By Sunday, the jailbreak had become a global news story, totally overshadowing Peña Nieto’s trip to France to sign trade accords. Speaking from the Mexican embassy in Paris, the President told reporters that he was ordering all forces to get Guzmán back behind bars. Soldiers searched for the kingpin from upscale Mexico City neighborhoods to the southern border with Guatemala. “This represents, without a doubt, an affront to the Mexican state,” Peña Nieto said. “But I also trust that the institutions of the Mexican state have the strength and determination to recapture this criminal.”
This latest chapter in Guzmán’s turbulent life hits the Mexican President at an already difficult time. Over the past year, Peña Nieto has been troubled by the disappearance of 43 students at the hands of cartel gunmen and corrupt police, alleged massacres by soldiers and accusations of conflicts of interest over a $7 million mansion in the name of the First Lady.
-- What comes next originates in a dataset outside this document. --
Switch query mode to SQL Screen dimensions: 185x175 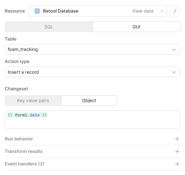[49, 27]

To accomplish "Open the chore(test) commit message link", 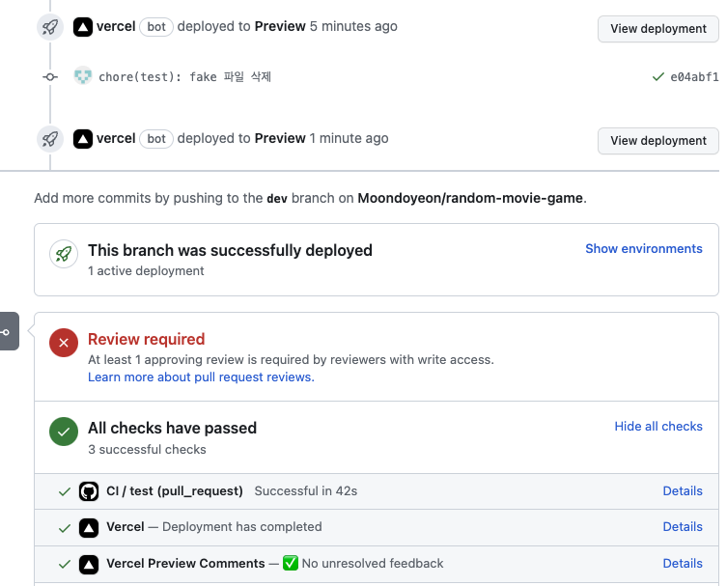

His approval rating has hovered around 40%, the worst for a Mexican President in two decades. The capture of Guzmán was at least one success story. Now the kingpin has become a headache for Peña Nieto as he was for the past two Presidents.
“I was flabbergasted that there wasn’t more care of Chapo Guzmán in the prison,” says Alejandro Hope, a security analyst and former member of the federal intelligence agency. “Peña Nieto seriously underestimated Chapo. But this also shows a lot of institutional weakness. To make this escape, Chapo and his men would need plans of the prison. Where would they get those?” On Sunday, Mexican federal prosecutors took 30 prison officials in for questioning, including the director.
The jailbreak also pulls pressure from the U.S. onto Peña Nieto. Numerous U.S. courts have indicted Guzmán for trafficking cocaine, heroin, marijuana and crystal meth to American users, and the U.S. State Department put a $5 million reward on his head. Agents from the Drug Enforcement Administration tapped phones that helped the Mexican marines capture Guzmán in 2014 in a condo in the seaside resort of Mazatlán. Former DEA Administrator Peter Bensinger said he was shocked by the escape and that Guzmán “ought to have been housed in an American prison.” The U.S. had filed for the extradition of Guzmán, but Mexican judges had ruled that he should first serve time for his crimes south of the border.
Opposition Mexican politicians also used the escape as a stick to whack the President. Andrés Manuel López Obrador, an outspoken leftist who came second in the past two presidential elections, called for Peña Nieto to return immediately from France to deal with the issue. “This is a spectacular escape that will have many repercussions not only in our country but in the world,” López Obrador said in a video message. “Our country should not be a laughing stock for anybody.” López Obrador has said he aims to defeat the PRI in the next presidential election in 2018.
Hailing from a ramshackle village in the Sierra Madre mountains, Guzmán’s nickname means Shorty as he stands at 5 ft. 6 in. Despite his stature, he rose to a larger-than-life size in the drug-trafficking world, taking over the Sinaloa Cartel, the oldest and biggest network of smugglers in Mexico. He was first captured in 1993 but escaped prison in 2001, allegedly by bribing guards. On the run, he took over new turf and made it onto the Forbes billionaire list. While bringing in piles of dollars, Sinaloa Cartel gunmen also left mountains of corpses, especially in border towns such as Tijuana and Ciudad Juarez.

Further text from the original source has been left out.